Insider threats do not seem to get the same press as a breach at Target or Sony, but as the Robert Hanssen and Edward Snowden cases demonstrated, they are equally as important. The following are 5 ways organizations can improve upon their insider threat defenses:
- Recognize that insider threats are not hackers.
Often people think of the most dangerous insiders are hackers who are running special technology tools on internal networks. But that simply is not the case. When dealing with the inside threat you are often dealing with users who are authorized to use the system, but are doing so with malicious intent. In fact, most inside attacks do not run hacking tools or escalate their privileges for purposes of espionage. They do simple attacks using the authorization they have. According to the FBI, just less than a quarter of insider incidents tracked on a yearly basis come from accidental insiders. However, the FBI’s insider threat team spends 35 percent of their time dealing with these problems.
- Recognize that insider threat is not a technical or cybersecurity issue alone.
Unlike many other issues in cybersecurity, the risk from insider threat is not a technical problem; it is a people-centric problem requiring a people-centric solution. As people are multidimensional, organizations have to take a multidisciplinary approach to solving the insider threat dilemma. This means that responsible parties within an organization must focus their efforts on examining and monitoring internal people and the data that would be at risk. This entails understanding who the people really are from three important informational aspects: cyber, contextual, and psychosocial. The combination of these three things is what’s most powerful about this methodology. Responsible parties must work with their legal and managerial departments to figure out what works best within the limitations of the organizational environment.

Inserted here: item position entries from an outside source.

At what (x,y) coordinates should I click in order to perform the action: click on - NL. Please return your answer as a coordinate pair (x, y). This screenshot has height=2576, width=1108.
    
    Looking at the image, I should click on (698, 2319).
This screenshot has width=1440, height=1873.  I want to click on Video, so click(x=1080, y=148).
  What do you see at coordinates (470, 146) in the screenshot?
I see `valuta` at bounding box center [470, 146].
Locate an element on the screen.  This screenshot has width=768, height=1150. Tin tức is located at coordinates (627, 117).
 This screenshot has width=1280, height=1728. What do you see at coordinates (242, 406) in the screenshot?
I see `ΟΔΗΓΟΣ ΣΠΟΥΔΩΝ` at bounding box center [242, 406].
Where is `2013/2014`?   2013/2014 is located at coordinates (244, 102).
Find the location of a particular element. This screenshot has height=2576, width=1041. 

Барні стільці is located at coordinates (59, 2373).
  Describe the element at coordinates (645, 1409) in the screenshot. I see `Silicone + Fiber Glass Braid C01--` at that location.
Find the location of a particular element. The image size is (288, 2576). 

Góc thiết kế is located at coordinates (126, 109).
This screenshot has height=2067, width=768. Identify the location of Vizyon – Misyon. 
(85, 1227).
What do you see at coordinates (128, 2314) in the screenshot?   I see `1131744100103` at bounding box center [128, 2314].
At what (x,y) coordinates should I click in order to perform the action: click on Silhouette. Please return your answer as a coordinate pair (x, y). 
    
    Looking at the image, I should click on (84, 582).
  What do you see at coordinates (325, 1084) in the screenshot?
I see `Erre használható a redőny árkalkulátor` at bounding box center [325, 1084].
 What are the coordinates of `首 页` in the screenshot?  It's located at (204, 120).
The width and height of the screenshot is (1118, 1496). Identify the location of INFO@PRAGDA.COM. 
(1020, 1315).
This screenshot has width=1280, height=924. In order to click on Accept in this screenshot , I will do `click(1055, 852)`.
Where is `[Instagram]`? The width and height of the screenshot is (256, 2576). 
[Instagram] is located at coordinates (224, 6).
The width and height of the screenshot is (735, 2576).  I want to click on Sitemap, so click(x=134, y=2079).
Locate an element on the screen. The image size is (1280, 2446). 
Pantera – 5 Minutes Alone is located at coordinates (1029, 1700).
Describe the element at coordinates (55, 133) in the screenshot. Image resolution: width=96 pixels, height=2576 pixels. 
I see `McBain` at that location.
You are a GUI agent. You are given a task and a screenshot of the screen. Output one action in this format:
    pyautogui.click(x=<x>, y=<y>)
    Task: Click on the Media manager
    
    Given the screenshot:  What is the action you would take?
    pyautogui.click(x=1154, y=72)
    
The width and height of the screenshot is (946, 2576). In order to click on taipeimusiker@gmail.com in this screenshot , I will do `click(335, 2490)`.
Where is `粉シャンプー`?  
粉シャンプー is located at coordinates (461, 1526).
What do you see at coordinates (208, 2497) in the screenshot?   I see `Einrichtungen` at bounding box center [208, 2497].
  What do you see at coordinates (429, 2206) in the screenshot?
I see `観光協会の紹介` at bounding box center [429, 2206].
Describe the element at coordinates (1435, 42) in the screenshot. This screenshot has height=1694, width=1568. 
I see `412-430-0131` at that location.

- A good insider threat program should focus on deterrence, not detection.
Organizations need to come up with powerful tools to stop inside threats before they can do damage within the organization. Such measures as better hiring practices may ferret out potential violators, such as Snowden. Rather than getting wrapped up in prediction or detection, organizations should start first with deterrence. This means creating an environment in which it is really difficult or uncomfortable to commit insider attacks. Additionally, organizations must constantly remind users of the policies in place and that their interaction with data is being monitored.
- Detection of insider threats has to use behavioral-based techniques.
The idea behind behavioral-based techniques is to detect insider bad behavior right before a good employee is about to turn bad. This entails observing how employees operate on the network and how they look contextually. By this observation one can build baselines and look for anomalies in employee behavior. It is recommended that a minimum of six months of baseline data is collected prior to attempting any detection analysis.
- The science of insider threat detection and deterrence is in its infancy.
The science of insider detection and deterrence is still in its infancy. One of the issues with its slow growth is that much of the existing research just focuses on looking at data from the bad guys. Organizations must really try to push this diagnostic approach of collecting data from and comparing it between a group of known bad and a group of assumed good (insiders) and try to apply that methodology to those three realms (cyber, contextual and psychosocial).
Organizations can try to elicit this information from other avenues: observation, behavioral manifestations, making supervisors more aware of the insider threat problem, and creating an environment where people may be more willing to report some of these things as they see them.